“The increasing use of antidepressants means that more and more people are being persuaded to believe their problems are in their brain. The implication is that we are powerless to change ourselves or our situations...The widely believed notion that depression is caused by a serotonin imbalance was only established by marketing campaigns, and has no basis in scientific research” — Joanna Moncrieff, Psychiatrist
Is Britain hooked on happy pills?
The Telegraph – April 20, 2014
By Dr. Joanna Moncrieff, Psychiatrist
The use of antidepressants continues its inexorable rise.
Since the early 1990s the number of prescriptions issued has increased more than four times and we are consuming more antidepressants, and many other sorts of drugs for mental health problems, than ever before.

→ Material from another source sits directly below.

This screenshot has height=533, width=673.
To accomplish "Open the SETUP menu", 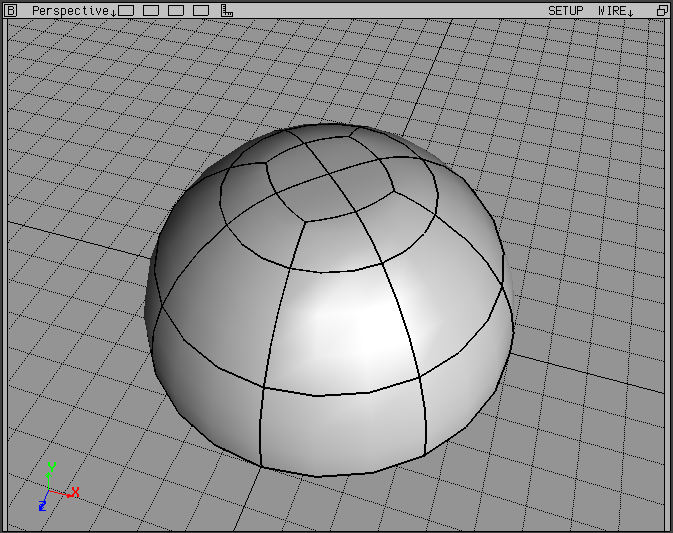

Should we be worried about this situation? As a practicing psychiatrist, as well as a University lecturer with a critical view of drug treatment, I believe we should. The increasing use of antidepressants means that more and more people are being persuaded to believe their problems are in their brain. The implication is that we are powerless to change ourselves or our situations.
When things go wrong, we think we need a drug to put them right.
Depression is a slippery concept. The widely believed notion that depression is caused by a serotonin imbalance was only established by marketing campaigns, and has no basis in scientific research. Few experts would now defend the chemical imbalance theory of depression.
The evidence on the benefits of antidepressants is also weak. In randomized trials antidepressants reduce scores on depression rating scale only a fraction more than a placebo or dummy tablet. The difference is probably too small to be clinically relevant, and, rather than indicating a specific effect on depression, it may simply be a consequence of taking a substance with noticeable mental and physical effects.
Antidepressants are not as toxic as some drugs prescribed for mental disorders, but they have significant adverse effects nonetheless. It is well-recognized that they reduce libido and interfere with sexual performance, and in some isolated cases this effect has been reported to persist after the antidepressant is stopped. As well as suppressing sex drive, they can numb people’s emotions and induce feelings of lethargy. Some modern antidepressants cause unpleasant feelings of agitation or irritability, which occur most frequently in young people. Most worrying of all, there is evidence that antidepressants occasionally induce suicidal feelings, again especially in the young.
Although they were initially trumpeted as not being habit-forming, it has been apparent for many years that some people experience unpleasant withdrawal symptoms when they discontinue antidepressants. In a small number of people discontinuation symptoms are intense and protracted.
In my clinical experience, many people just carry on taking their antidepressant because they are too fearful to stop, and research in general practice confirms that people are taking these drugs for longer and longer periods.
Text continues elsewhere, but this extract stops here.